Saturday, 4 July 2015

It's been about ten weeks since Liz passed and I feel so confused about it.

Like, genuinely, confused is the only way I can describe it. I don't feel particularly sad about it. I could, I think, if I tried. Of course I understand that it is a very terrible thing and there is so much grief there, it's just that it's locked away somewhere I can't - or don't want- to access.

Now when I think about Liz not being there in years to come, it just doesn't feel real. It feels like she's just on a long trip somewhere, but she'll come back and then life will go on as normal. Because I don't feel sad, her being gone doesn't feel impactful, it's just like, yeah that's a thing.

My friend Orion and I were talking about her on the train the other night. Well, he was, he brought her up and I didn't know what to say. I told him I can discuss her completely emotionlessly. Who knows what he thinks of that, considering how important it was to me that he and everyone understood how desperately important to me she is as she was dying and after the funeral. It's just true though, I feel like I just took all the emotions out of dealing with her death. It only makes me uncomfortable when I have to say 'death'. I just tried taunting myself then, telling myself that she's dead and her body is in the ground and that freaks me out and if my mind didn't automatically shy away from all of that completely, I think that would make me feel something.

I don't know. Even when I got my dress for the funeral, it was when I was shopping with Jen for a friends birthday present and we just stopped in at the clothes store because she mentioned she needed a new black dress (in a 'every girl needs a little black dress' type way) and I was like, yeah I really need one too, for the funeral. That didn't make me sad, I just did it. Maybe I wanted to shock her a little bit when I said it because I wanted to talk, I don't know, I have no ability to deal with talking about Lizzy in an emotional way with other people. Not in real life. I could say, with no emotional investment, that I feel sad, but I couldn't feel sad while talking about feeling sad. It's like I'm too chilled out. I don't have a trigger to release all the bottled up feelings. I think of her because of a lot of random stuff but she still just feels so present, because I'm doing so many things that she did and loved, all my friends are people that she knew and that we talked about, so much of the gossip and drama is stuff that she was still around for, and the TV shows I watch are shows we watched together. When I condition my hair I remember conversations we had about conditioner, when I think about my hair I remember that she helped me dye mine, the only time I dyed it. When I think about a movie I just watched, I remember that we watched it together, a long time ago. When I listen to Hilary Duff's new album, I think about how many times I forced her to watch the Lizzy McGuire movies and how she must have known all the words to 'This is what dreams are made of'. When I stumbled upon Nikki Webster music, I cried because I remember her suffering through me watching DVD's of the music videos.
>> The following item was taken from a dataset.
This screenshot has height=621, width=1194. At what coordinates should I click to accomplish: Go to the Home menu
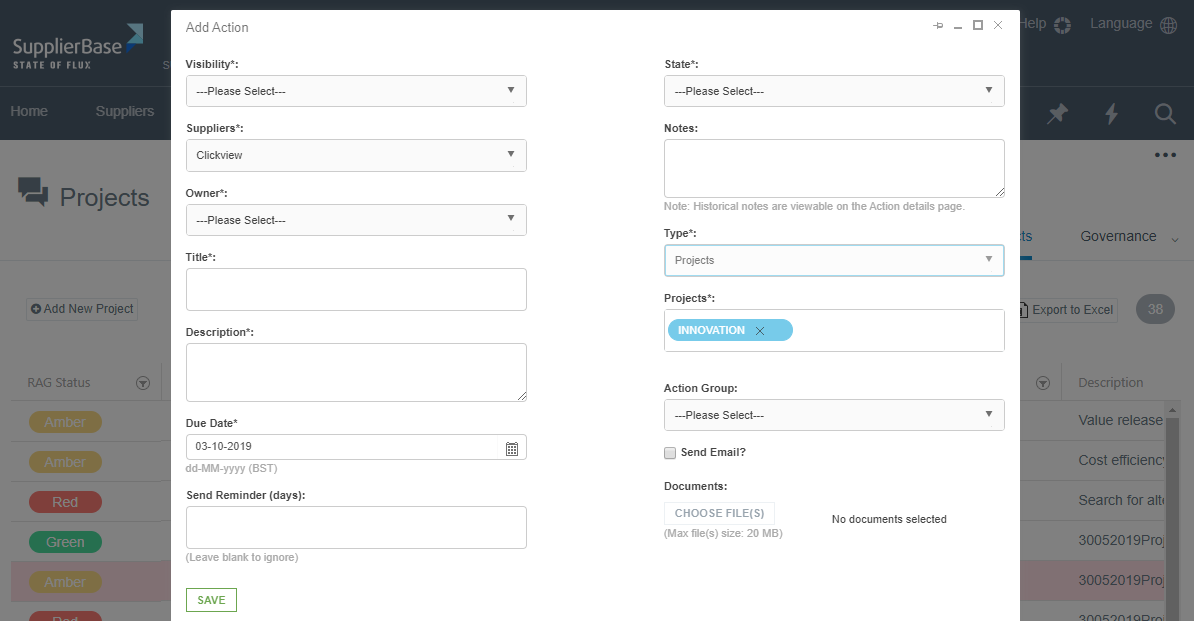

She commented on all the fashion choices and because I knew nothing about fashion, I took everything she said as legit and never forgot. I remember going to the Easter show and listening to 'Never Been Kissed' on what must have been my Walkman, with her.

Her being really sick and dying feels like a dream, like a story.

I barely believe it, that's the problem.

Like I said, thinking about that just feels confusing because it doesn't seem real. It's like, why am I focusing all this mental attention on her, she's fine, you can just text her if you want to talk to her. Only I can't, and I haven't really worked that out yet, not deep down.

It's frustrating to feel like I'm not doing this right, that I'm both feeling too much and too little and in the wrong order. If I could just... I don't know... have a long cry and feel devastated for awhile, maybe that would help, but I cry all the time already. I've been to her grave. I wear her ribbons every day. I don't know how else to grieve to make things seem real. It doesn't matter what small choices I make, because it's all supposed to be in reaction to the ultimate thing, death of a loved one. I have to react, because I'm human but I only know how to react in human ways, with changes of behaviour, and no action is big enough or loud enough. Even killing myself doesn't seem like it would be a big enough gesture. Nothing I do feels like symbolism, it all just feels like one of the millions of small actions that we make every day. Move this limb here, perform this action, speak to this person, eat this, get through the day, it doesn't matter what action you take in the aftermath of a death, it's all still action, it's all still proof that while everything has changed, not everything has. You still go on. It should be a binary switch that when one person dies, everyone dies and all feelings, and hopes and behaviour ends.

Every act of behaviour I do, even the stuff that is supposed to commemorate her or express my devastation just feels like a tiny action in the face of the universe, that I'm belittling the sacrifice.

I can't explain it better. All actions just pale in comparison to dying and anything I could do would fall short.

I don't know what to do apart from keeping on keeping on, especially because as concerned as I am and as convinced as I am that the truth is in focusing on my feelings and whatever else I'm avoiding in my noggin, I don't want to do that. It's hard to explain but it feels so exhausting that I can't manage it, truly.